Le défi le plus grand? Importer des produits transformés dont les ingrédients ont été produits dans des conditions acceptables.

Les enjeux pour le consommateur:
En vertu de l’accord de libre-échange conclu en 1972 avec l’Union européenne et de l’accord bilatéral sur l’agriculture de 1999, la Suisse ne peut pas interdire l’importation d’aliments produits dans des conditions jugées inappropriées.

Produits extra-européens:
Comme la Suisse a signé trente accords de libre - échange (par exemple avec la Turquie, le Maroc ou le Chili), dont le contenu vise aussi à faciliter le commerce de produits agricoles (cacao, café, fruits exotiques, etc.), elle ne peut pas modifier unilatéralement sa législation.

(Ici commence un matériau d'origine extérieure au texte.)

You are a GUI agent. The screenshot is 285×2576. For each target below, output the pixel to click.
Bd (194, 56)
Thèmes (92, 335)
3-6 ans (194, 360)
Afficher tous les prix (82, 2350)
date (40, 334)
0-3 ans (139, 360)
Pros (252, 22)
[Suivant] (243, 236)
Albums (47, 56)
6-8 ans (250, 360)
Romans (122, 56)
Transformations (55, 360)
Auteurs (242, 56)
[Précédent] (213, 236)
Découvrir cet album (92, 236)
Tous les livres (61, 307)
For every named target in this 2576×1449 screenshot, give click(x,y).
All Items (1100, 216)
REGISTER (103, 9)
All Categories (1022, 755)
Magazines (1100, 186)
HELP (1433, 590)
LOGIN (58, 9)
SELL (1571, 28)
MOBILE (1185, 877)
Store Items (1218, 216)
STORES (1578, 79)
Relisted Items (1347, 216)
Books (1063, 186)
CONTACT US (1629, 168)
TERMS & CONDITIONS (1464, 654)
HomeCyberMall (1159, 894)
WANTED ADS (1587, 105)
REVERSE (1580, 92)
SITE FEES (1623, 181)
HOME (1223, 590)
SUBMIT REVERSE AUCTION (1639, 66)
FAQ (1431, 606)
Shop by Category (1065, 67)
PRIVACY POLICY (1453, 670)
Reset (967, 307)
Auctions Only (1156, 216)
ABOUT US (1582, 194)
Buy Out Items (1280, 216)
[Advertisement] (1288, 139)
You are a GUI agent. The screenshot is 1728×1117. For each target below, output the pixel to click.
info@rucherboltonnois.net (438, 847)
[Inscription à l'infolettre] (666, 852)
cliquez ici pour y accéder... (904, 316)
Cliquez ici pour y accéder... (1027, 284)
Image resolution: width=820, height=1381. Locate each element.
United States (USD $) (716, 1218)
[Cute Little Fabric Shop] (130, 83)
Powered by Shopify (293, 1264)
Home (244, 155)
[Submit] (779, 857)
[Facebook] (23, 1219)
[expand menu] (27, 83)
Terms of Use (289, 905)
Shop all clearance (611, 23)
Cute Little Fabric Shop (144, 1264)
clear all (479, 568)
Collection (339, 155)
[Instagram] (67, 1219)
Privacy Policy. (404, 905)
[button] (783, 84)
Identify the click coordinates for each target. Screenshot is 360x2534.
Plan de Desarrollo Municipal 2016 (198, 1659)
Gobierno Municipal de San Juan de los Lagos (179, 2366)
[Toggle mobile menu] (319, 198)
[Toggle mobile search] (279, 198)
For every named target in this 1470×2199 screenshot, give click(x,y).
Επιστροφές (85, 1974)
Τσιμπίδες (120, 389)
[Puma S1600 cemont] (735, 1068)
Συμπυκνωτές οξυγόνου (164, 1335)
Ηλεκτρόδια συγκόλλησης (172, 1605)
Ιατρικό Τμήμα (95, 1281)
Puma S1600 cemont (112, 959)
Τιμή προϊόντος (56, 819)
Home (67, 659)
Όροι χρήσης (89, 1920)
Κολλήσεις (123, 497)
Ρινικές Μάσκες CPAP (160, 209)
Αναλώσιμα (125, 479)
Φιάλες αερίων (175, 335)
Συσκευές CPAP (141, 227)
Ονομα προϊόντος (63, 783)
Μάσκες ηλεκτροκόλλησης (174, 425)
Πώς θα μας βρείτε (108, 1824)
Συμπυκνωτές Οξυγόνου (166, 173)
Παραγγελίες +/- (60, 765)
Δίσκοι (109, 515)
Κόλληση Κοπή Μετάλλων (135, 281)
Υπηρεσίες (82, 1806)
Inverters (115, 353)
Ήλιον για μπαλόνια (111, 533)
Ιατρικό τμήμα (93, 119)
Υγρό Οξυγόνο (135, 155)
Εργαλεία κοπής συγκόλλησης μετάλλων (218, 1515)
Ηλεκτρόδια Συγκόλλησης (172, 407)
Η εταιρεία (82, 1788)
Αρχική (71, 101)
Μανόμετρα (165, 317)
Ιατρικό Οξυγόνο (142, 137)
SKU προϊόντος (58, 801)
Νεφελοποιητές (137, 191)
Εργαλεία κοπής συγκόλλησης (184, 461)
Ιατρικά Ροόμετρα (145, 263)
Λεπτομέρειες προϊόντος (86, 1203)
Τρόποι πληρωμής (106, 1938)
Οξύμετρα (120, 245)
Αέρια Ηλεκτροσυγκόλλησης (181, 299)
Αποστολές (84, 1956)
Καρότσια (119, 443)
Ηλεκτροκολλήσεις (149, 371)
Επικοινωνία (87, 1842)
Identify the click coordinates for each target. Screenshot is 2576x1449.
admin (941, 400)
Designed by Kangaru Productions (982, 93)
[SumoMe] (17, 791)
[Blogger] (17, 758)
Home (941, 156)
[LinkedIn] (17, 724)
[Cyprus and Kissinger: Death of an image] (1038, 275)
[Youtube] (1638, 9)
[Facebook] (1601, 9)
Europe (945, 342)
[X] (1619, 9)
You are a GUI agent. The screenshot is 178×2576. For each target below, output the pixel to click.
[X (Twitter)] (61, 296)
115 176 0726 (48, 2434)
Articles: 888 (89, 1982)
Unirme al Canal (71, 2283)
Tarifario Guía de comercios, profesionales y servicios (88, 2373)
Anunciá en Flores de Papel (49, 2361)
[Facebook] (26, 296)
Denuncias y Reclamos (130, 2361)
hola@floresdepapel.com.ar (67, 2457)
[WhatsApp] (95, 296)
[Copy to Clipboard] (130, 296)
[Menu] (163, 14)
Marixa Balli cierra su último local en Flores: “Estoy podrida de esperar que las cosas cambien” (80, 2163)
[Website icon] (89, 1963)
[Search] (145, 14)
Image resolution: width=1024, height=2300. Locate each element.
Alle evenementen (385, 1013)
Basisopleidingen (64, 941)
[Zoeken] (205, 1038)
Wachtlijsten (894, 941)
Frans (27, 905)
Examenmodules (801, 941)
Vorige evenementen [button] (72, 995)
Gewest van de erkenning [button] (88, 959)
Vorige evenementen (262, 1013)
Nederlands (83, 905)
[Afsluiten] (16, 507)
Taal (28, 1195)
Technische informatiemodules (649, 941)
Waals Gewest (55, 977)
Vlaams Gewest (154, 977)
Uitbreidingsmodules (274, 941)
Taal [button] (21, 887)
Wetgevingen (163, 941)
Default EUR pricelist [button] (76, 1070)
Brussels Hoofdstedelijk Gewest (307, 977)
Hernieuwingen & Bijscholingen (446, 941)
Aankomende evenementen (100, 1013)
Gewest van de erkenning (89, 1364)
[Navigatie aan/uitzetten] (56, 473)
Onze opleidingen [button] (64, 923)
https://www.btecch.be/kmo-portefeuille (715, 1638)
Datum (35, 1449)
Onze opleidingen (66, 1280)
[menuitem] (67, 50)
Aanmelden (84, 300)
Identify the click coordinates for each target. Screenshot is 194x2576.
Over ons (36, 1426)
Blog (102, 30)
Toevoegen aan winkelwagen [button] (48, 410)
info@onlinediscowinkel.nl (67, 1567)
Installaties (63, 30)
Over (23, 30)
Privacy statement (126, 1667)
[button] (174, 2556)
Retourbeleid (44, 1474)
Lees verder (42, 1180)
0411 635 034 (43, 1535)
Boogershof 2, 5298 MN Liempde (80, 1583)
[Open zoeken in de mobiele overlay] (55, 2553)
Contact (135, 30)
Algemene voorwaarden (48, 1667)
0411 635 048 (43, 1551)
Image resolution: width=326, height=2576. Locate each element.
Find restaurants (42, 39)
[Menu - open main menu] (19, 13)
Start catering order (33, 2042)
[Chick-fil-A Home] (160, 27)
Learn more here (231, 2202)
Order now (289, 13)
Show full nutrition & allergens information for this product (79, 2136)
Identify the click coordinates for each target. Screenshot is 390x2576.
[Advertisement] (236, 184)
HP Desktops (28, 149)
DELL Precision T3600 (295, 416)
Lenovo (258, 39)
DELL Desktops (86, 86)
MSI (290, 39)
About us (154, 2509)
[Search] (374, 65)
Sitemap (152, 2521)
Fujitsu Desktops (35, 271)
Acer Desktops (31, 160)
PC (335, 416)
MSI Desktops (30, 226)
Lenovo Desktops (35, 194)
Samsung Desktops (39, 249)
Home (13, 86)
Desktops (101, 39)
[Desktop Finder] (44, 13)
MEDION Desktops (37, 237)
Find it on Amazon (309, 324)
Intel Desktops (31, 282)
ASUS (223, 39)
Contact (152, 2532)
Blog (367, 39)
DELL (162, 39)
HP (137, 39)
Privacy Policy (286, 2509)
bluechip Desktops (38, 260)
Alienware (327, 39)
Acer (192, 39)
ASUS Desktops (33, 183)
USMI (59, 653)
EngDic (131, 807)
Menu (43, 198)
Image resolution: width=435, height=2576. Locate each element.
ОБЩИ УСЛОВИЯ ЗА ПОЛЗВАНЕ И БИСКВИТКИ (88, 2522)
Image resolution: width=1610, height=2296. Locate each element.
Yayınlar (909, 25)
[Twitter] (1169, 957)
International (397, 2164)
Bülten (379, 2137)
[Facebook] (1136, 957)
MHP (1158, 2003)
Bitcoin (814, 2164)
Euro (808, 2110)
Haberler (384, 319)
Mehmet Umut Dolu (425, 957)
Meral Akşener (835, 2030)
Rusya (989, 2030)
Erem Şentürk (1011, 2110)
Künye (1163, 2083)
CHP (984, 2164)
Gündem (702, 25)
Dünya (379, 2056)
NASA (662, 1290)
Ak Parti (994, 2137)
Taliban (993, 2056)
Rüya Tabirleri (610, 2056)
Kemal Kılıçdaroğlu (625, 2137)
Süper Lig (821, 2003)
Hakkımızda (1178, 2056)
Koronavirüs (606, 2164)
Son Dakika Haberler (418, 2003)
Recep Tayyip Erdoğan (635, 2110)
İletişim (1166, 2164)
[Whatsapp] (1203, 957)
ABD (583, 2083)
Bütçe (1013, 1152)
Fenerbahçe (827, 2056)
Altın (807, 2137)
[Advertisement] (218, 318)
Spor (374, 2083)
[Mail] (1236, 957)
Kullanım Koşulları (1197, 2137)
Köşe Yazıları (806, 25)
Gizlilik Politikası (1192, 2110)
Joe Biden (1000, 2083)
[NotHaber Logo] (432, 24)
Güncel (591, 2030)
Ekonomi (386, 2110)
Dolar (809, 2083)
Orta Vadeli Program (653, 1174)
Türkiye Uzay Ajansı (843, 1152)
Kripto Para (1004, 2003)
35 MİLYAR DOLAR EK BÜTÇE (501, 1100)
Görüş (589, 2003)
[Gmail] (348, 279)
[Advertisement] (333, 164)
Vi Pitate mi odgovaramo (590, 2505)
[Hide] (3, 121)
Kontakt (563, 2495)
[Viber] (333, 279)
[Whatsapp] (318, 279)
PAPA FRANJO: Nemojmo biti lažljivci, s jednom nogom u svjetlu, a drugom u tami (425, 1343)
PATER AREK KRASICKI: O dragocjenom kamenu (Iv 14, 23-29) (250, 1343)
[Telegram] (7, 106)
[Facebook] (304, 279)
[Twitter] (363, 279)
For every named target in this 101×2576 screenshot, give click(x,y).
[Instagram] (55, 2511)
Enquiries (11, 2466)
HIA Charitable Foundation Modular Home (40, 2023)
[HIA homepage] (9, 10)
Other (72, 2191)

En revanche, les négociations en cours avec la Malaisie, le Mercosur (Argentine, Brésil, Paraguay, Uruguay) ou l’Indonésie devront à l’avenir tenir compte des exigences de l’initiative si elle est acceptée. Par exemple pour l’huile de palme et pour les conditions de détention du bétail.

Viande aux hormones:
La législation helvétique interdit l’emploi d’hormones de croissance dans la production animale. Mais elle autorise l’importation de viande d’animaux traités aux hormones pour autant qu’un certain nombre de prescriptions soient remplies (déclaration explicite sur les emballages et traçabilité). Si la Suisse prohibait toute importation, elle s’exposerait à des sanctions car elle violerait à la fois les normes du Codex alimentarius et les règles de l’Organisation mondiale du commerce. Selon le Conseil fédéral, la signature d’un accord avec le Mercosur ne présente aucun risque. Il affirme que ses membres interdisent comme notre pays l’usage d’hormones de croissance dans la production de viande.

OGM:
Le moratoire sur l’interdiction de l’utilisation d’organismes génétiquement modifiés dans l’agriculture helvétique est valable jusqu’en 2021. Mais l’importation d’aliments à base d’OGM est autorisée. Dans ce cas, leur présence doit être indiquée sur l’étiquette du produit mis en vente.

Produits transformés:
Un certain nombre de denrées alimentaires comprennent des ingrédients dont les conditions de production sont souvent décriées. Par exemple, le chocolat contient de l’huile de palme en provenance de Malaisie ou d’Indonésie et les pâtes et les pizzas surgelées des œufs de batterie importés. C’est pour les produits transformés que le défi à relever s’annonce le plus compliqué.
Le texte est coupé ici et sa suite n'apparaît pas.